Pour les économistes de Barclays, la Banque centrale européenne joue un jeu dangereux en faisant le pari que la reprise de l’économie européenne suffira à écarter tout risque déflationniste.
« La déflation est un risque asymétrique dont il est difficile de sortir », a averti mardi Fabrice Montagné, économiste senior chez Barclays.
Observant que Mario Draghi, le président de la BCE, ne cesse de changer de définition de la déflation tous les mois, l’économiste a rappelé que la menace déflationniste est bien réelle, en particulier si la France et l’Italie, qui contribuent à hauteur de 40% aux chiffres d’inflation, engageaient un processus d’ajustement structurel, avec un impact négatif sur des chiffres d’inflation déjà faibles (0,5% en zone euro).
« Nous sommes dans une reprise atypique en zone euro », a souligné Apolline Menut, économiste de la banque britannique. « Le rythme de croissance de l’économie est inférieur à ce qu’il devrait être dans une reprise classique », précise Fabrice Montagné, soulignant l’impact sur l’activité des pertes de richesse provoquées par la crise, lesquelles n’ont à ce jour pas été récupérées.
« Le problème de l’Europe est que la croissance n’a pour l’instant pas d’autre moteurs que l’atténuation des forces négatives qui avaient pesé sur elle », a ajouté Apolline Menut.
L’économie européenne est en effet dans une situation paradoxale, avec d’un côté une convergence des taux souverains à des niveaux antérieurs à la crise de la dette et une normalisation des coûts de financement (favorable aux banques), mais d’un autre côté pas de transmission du crédit à l’économie réelle.
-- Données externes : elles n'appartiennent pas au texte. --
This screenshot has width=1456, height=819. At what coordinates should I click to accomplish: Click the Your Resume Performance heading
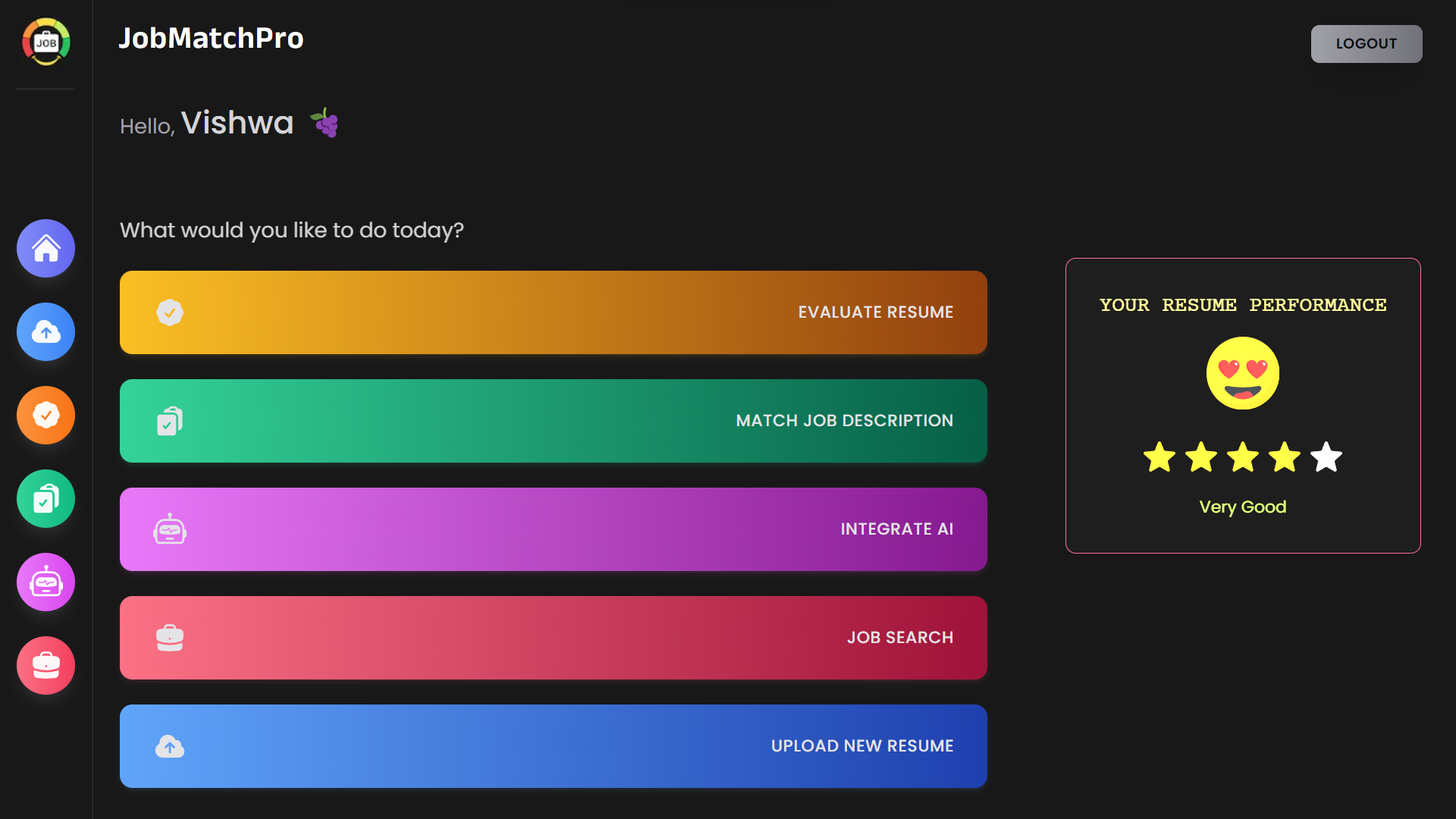click(x=1242, y=305)
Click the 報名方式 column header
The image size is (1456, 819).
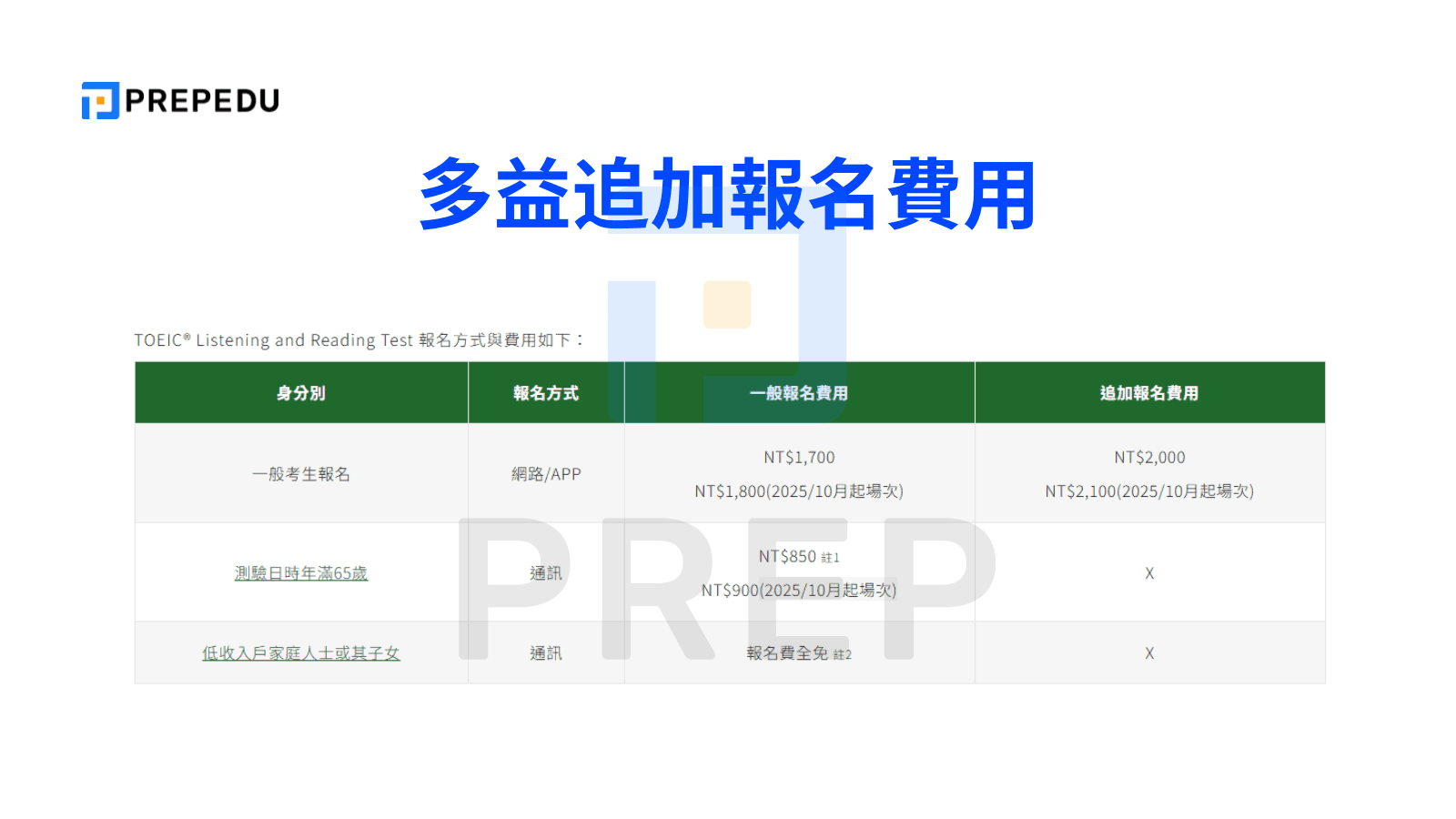545,393
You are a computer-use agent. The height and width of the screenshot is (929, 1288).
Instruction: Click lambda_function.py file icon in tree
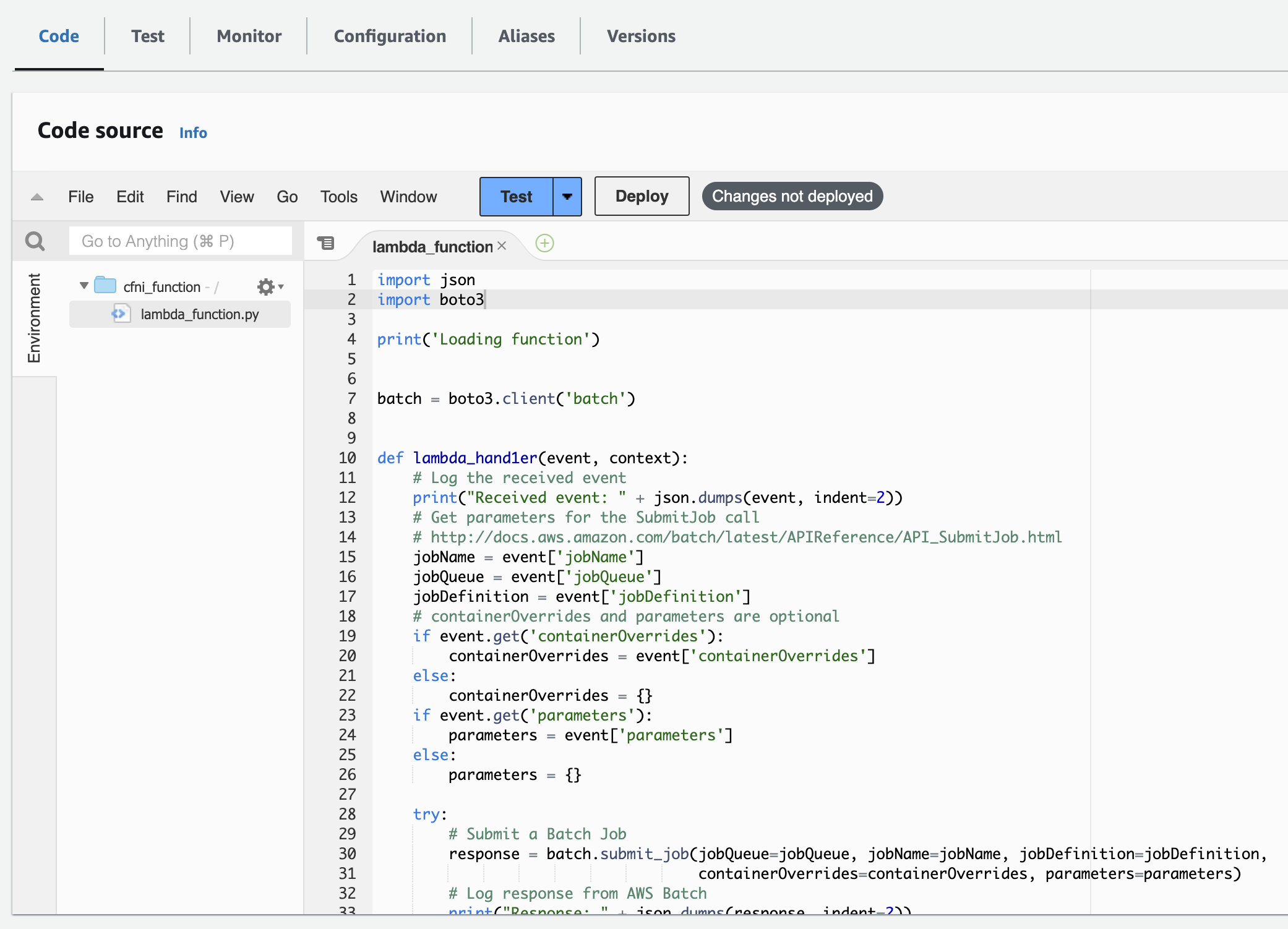tap(120, 314)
La situation sur le front de l’inflation n’est guère meilleure. « L’output gap est toujours négatif ; les prix de vente des producteurs sont sous pression, les salaires réels baissent et le PIB de la zone euro est aujourd’hui 3 points de pourcentage inférieur à son niveau d’avant-crise », a constaté l’économiste de Barclays.
Au final, si le scénario de reprise économique n’entraine pas de mouvement de hausse des prix, la BCE sera contrainte d’agir, expliquent les économistes de Barclays. « Ne rien faire à court terme aura un coût en termes de communication de la banque », a conclu Fabrice Montagné.
Barclays prévoit une croissance de 1,3% en zone euro en 2014 et de 1,5% en 2015, tandis que l'inflation atteindrait 0,9% cette année et 1,1% l'an prochain.